Le mois des fiertés.
Les chars, les drapeaux, la fête.
Des années de luttes pour exister.
On entend parfois :
« Il y a d’autres choses plus importantes. »
« On en fait trop. »
Je ne trouve pas.
La fierté , ce n’est pas une histoire de drapeau.
C’est une histoire de liberté d’être soi.
Sans se cacher.
Sans avoir peur.
Pendant trop longtemps, des personnes ont appris à se taire.
À éviter certaines conversations.
À ne pas parler de leur conjoint.
À laisser passer une remarque pour ne pas faire de vagues.
Alors oui.
Le mois des fiertés, c’est important.
Aucune souffrance ne devrait faire la queue.
Parce qu’un salarié ne laisse pas sa vie sur le pas de sa porte.
Il vient avec ses compétences.
Ses ambitions.
Son histoire.
Et parfois aussi avec la peur d’être jugé.
Je repense parfois à un collègue.
Il n’est pas resté longtemps.
Quelques semaines tout au plus.
C’était il y a plus de dix ans.
Il venait travailler maquillé, en talons.
Je ne sais pas ce qu’il est devenu
ni pourquoi il est parti.
Mais je me souviens des regards.
Des regards curieux.
Et je me suis souvent demandé :
« qu’est-ce que je ressentirais à sa place ? »
« Serais-je à l’aise ? »
Les rumeurs à la machine à café, ça fait partie du monde du travail.

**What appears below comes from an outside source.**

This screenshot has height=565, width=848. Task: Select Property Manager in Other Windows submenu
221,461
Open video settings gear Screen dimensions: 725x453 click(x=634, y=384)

Tout le monde y passe, à un moment ou à un autre.
Ce n’est pas ça le sujet.
Ce qui compte, c’est de ne pas être réduit à une étiquette.
Venir travailler sans crainte,
sans discrimination,
sans harcèlement,
sans violence.
Et c’est exactement pour cela que nous sommes fiers d’une décision prise lors du dernier congrès de la CGT.
La lutte contre les violences sexistes et sexuelles figure désormais dans nos statuts.
Ce n’est pas un slogan.
C’est un engagement.
Une façon de dire que ces violences ne sont pas des sujets secondaires.
Parce qu’il n’y a pas de hiérarchie dans la dignité.
Avertissement : Inspiré de faits réels.